It was not a matter of choice or option. It followed the English
rule of Paine v. Meller, 6 Ver. Jr. 349, which placed the
risk of loss upon the contract vendee in the event of the
loss or destruction of the property between contract and closing,
if the loss were not the fault of the vendor. The majority
of jurisdictions in the United States have followed this rule.
In 1936, following the recommendation of the Law Revision
Commission, Real Property Law, §240-A, was enacted, which
is the so-called Uniform Vendor and Purchaser Risk Act. We
say "so-called" because as of this writing it has
only been enacted by 10 other states, and the New York enactment
added a provision as to eminent domain, not provided for in
the Uniform Act.
This section was re-enacted in 1963 as General Obligations
Law, §5-1311. It provides in pertinent part:
1. any contract for the purchase and sale or exchange of
realty shall be interpreted, unless the contract expressly
provides otherwise, as including an agreement that the parties
shall have the following rights and duties: a. When neither
the legal title nor the possession of the subject matter of
the contract has been transferred to the purchaser: (i) if
all of a material part is destroyed without fault of the purchaser
or is taken by eminent domain, the vendor cannot enforce the
contract, and the purchaser is entitled to recover any portion
of the price that he has paid; but nothing herein contained
shall be deemed to deprive the vendor of any right to recover
damages against the purchaser for any breach of contract by
the purchaser prior to the destruction of taking;
Further provisions relate to destruction or taking of an
immaterial part of the property and where either title or
possession has been transferred to the purchaser, neither
of which is pertinent to this discussion.

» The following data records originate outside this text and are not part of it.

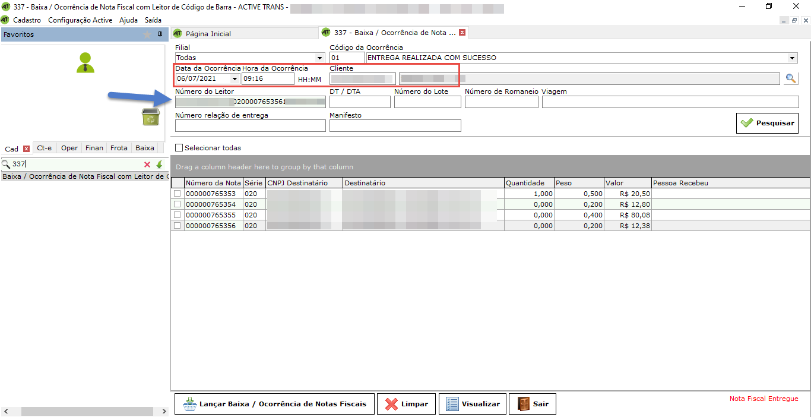Close the Cad tab with red X
Image resolution: width=811 pixels, height=417 pixels.
tap(26, 149)
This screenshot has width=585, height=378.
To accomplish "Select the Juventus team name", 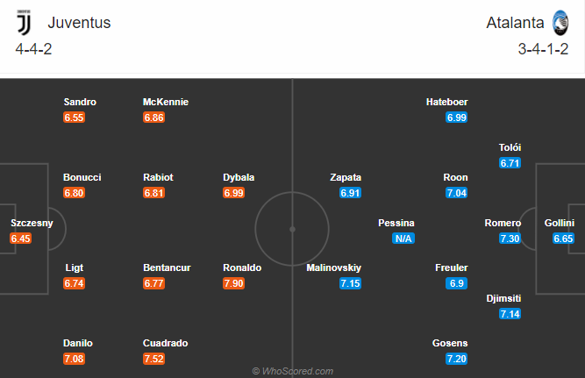I will click(79, 23).
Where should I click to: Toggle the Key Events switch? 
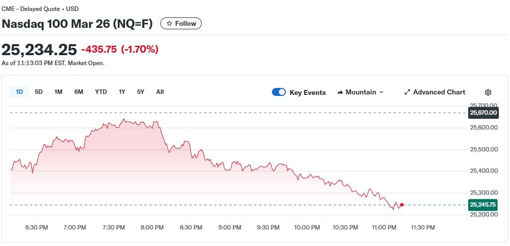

Contract Vendee as Equitable Owner
The Court of Appeals in In Re Jefferson Houses, 306 NY2d 278
(1953), subsequent to the passage of this statute, but making
no reference to it, found that the contract vendee was the
equitable owner of the condemnation award involved, subject
only to the payment of the contract price. While the contract
also provided for an assignment of the award to the contract
vendee in the event of a condemnation proceeding, the Court
deliberately and specifically did not ground its decision
on hat basis. Based upon this case the courts continued to
apply the common law rule insofar as treating the contract
vendee as the equitable owner where he chose to enforce the
contract by appearing in the proceeding and claiming the award.
See Geist v. State of N.Y., 3 Misc. 2d 714, 156 NYS2d 183
(1956) where a similar rule was applied. It was so accepted
that there are no appellate challenges to the proposition
and no further reported court decisions that we have found.
Then came In the Matter of County of Westchester v. P. &
M. Materials Corp., 20 AD2d 431, 248 NYS2d 539 (2d Dept.,
1964). There the Court, after stating the contract vendee
"was an owner of an interest in the property" and
citing the common law cases and with a "c.f." for
In Re Jefferson Houses, stated "we hold that the statute
(Real Property Law §240-a) . . . confined (the vendee)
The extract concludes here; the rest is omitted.